| EXERCISE DIRECTIONS |
Please write each line of the listing below as one string in a JSON list, omitting blank lines and the pictures.
#####
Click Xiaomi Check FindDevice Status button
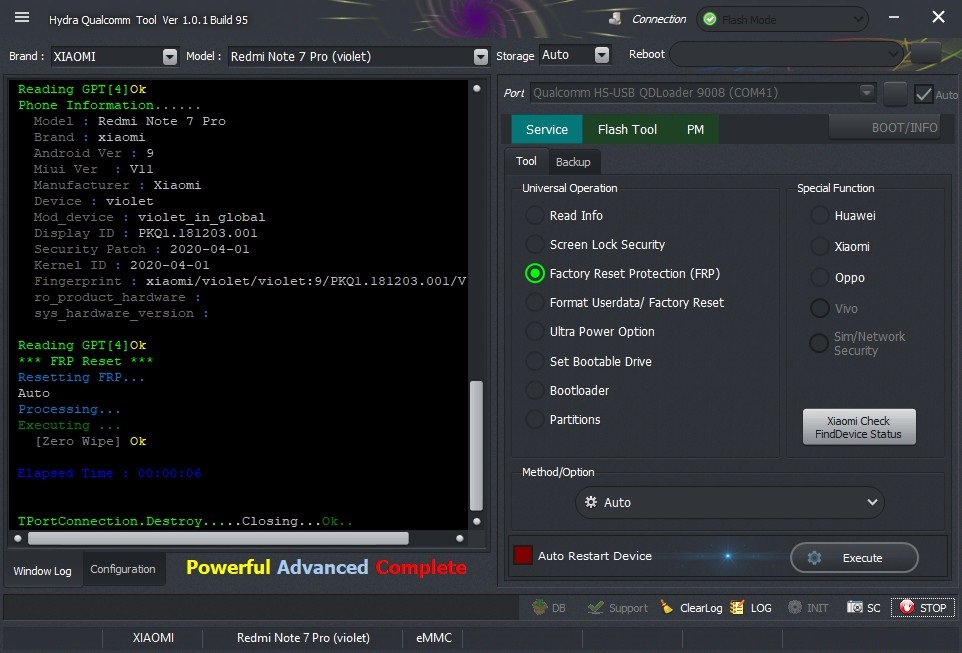The height and width of the screenshot is (653, 962). click(x=859, y=427)
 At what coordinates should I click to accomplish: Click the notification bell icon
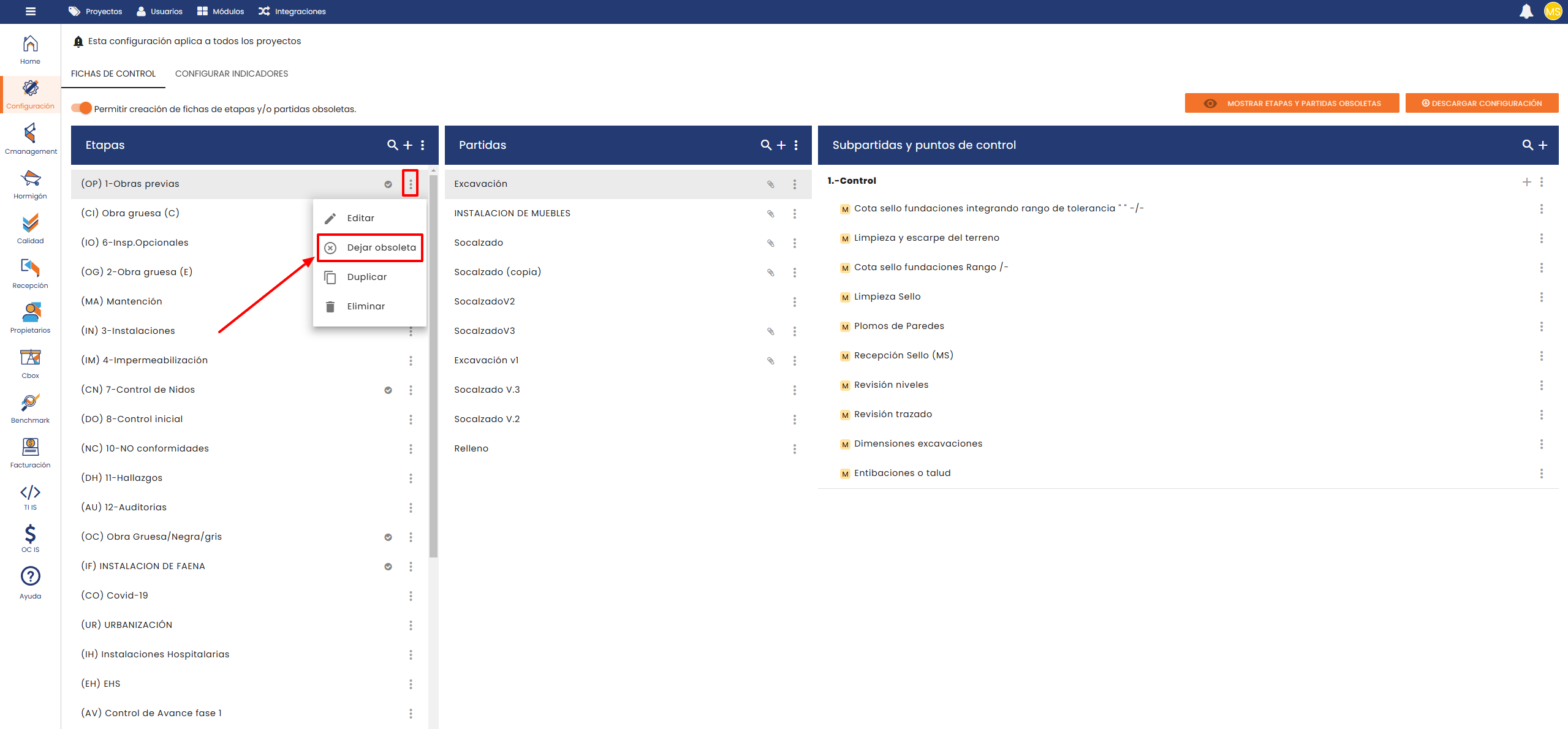click(1526, 12)
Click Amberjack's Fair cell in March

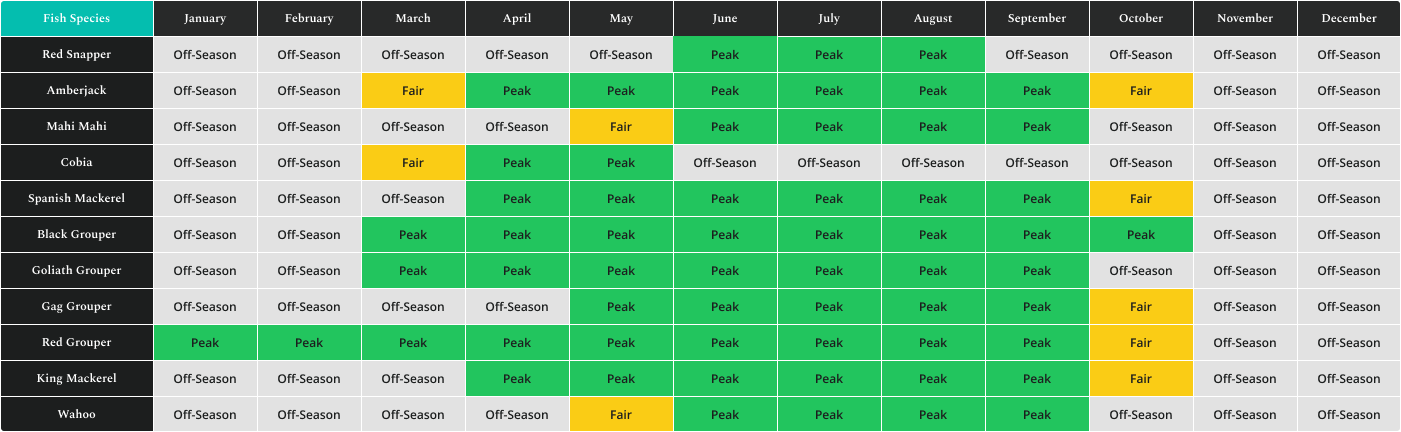(x=413, y=91)
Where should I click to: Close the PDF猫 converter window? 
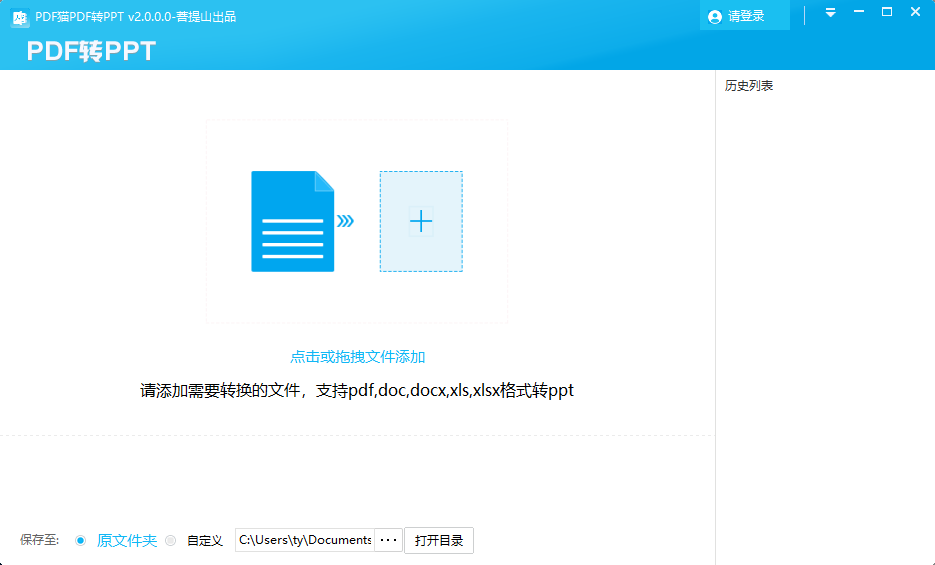pos(915,12)
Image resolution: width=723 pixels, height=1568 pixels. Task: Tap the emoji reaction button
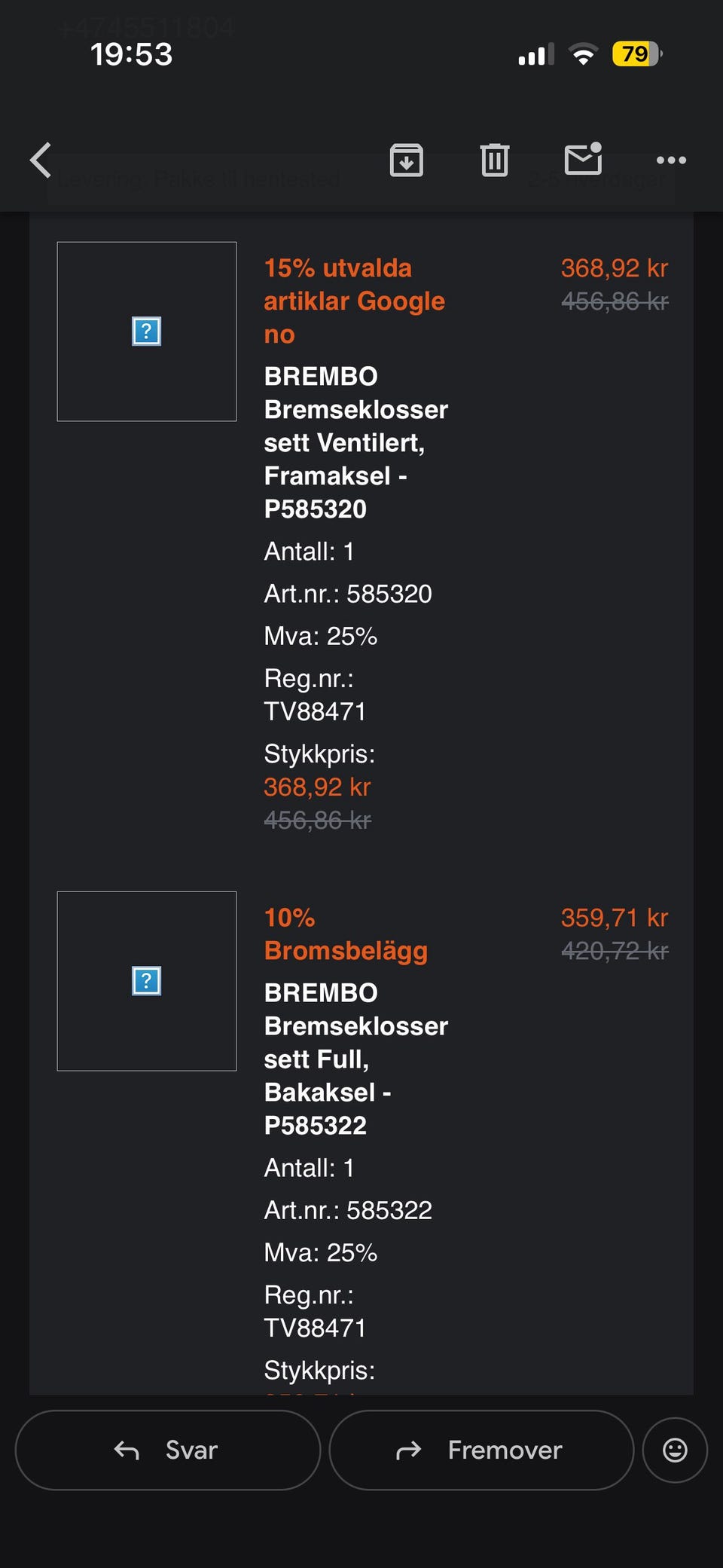[675, 1450]
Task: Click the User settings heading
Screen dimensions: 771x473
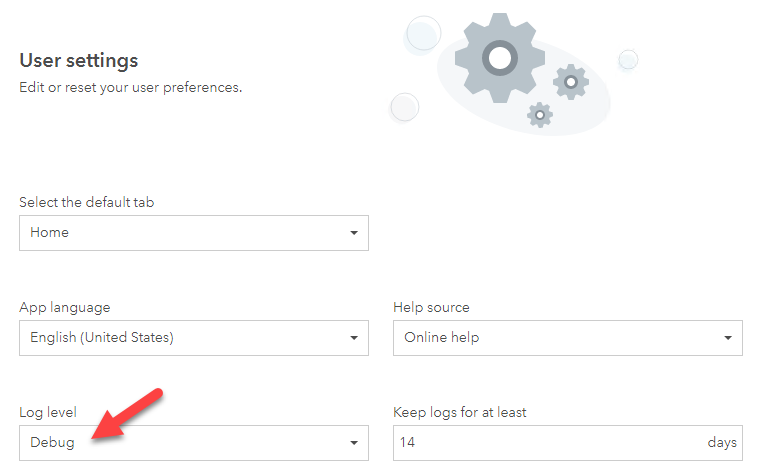Action: [x=79, y=61]
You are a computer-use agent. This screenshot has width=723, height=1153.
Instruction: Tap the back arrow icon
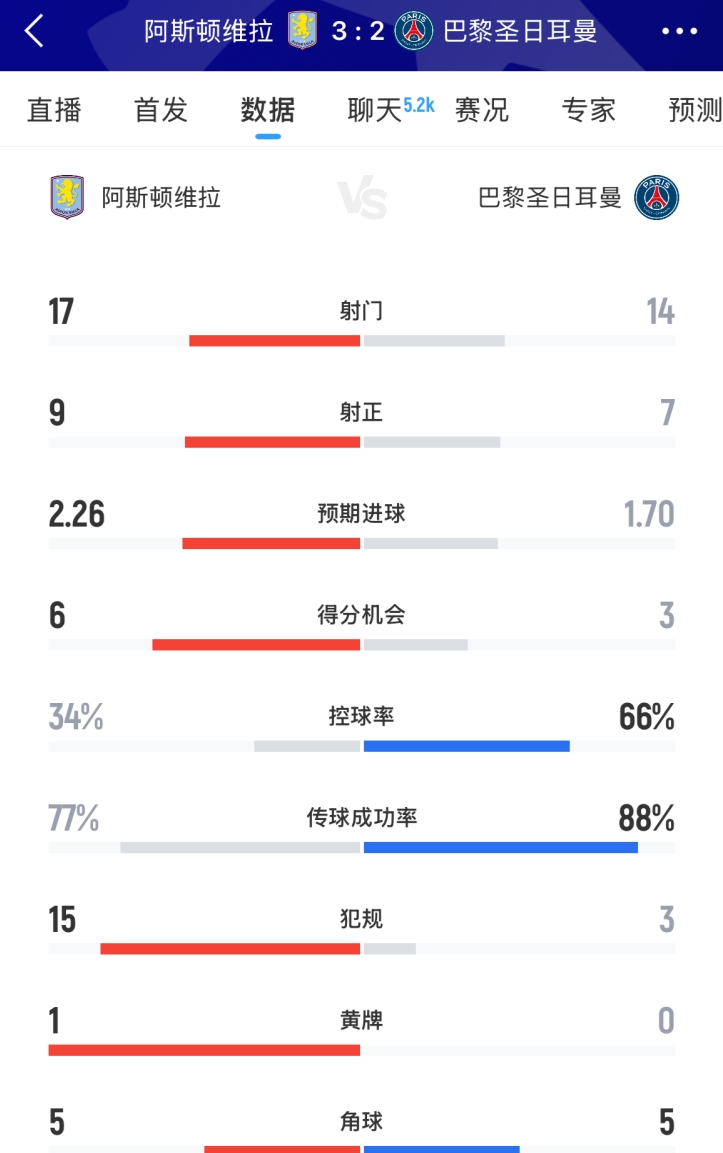tap(34, 31)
#####
| OUTPUT |
[
  "Click Xiaomi Check FindDevice Status button",
  "The height and width of the screenshot is (653, 962). click(x=859, y=427)",
  " At what coordinates should I click to accomplish: Click the notification bell icon",
  "click(1526, 12)",
  "Click Amberjack's Fair cell in March",
  "(x=413, y=91)",
  "Where should I click to: Close the PDF猫 converter window? ",
  "pos(915,12)",
  "Image resolution: width=723 pixels, height=1568 pixels. Task: Tap the emoji reaction button",
  "[675, 1450]",
  "Task: Click the User settings heading",
  "Screen dimensions: 771x473",
  "Action: [x=79, y=61]",
  "You are a computer-use agent. This screenshot has width=723, height=1153.",
  "Instruction: Tap the back arrow icon",
  "tap(34, 31)"
]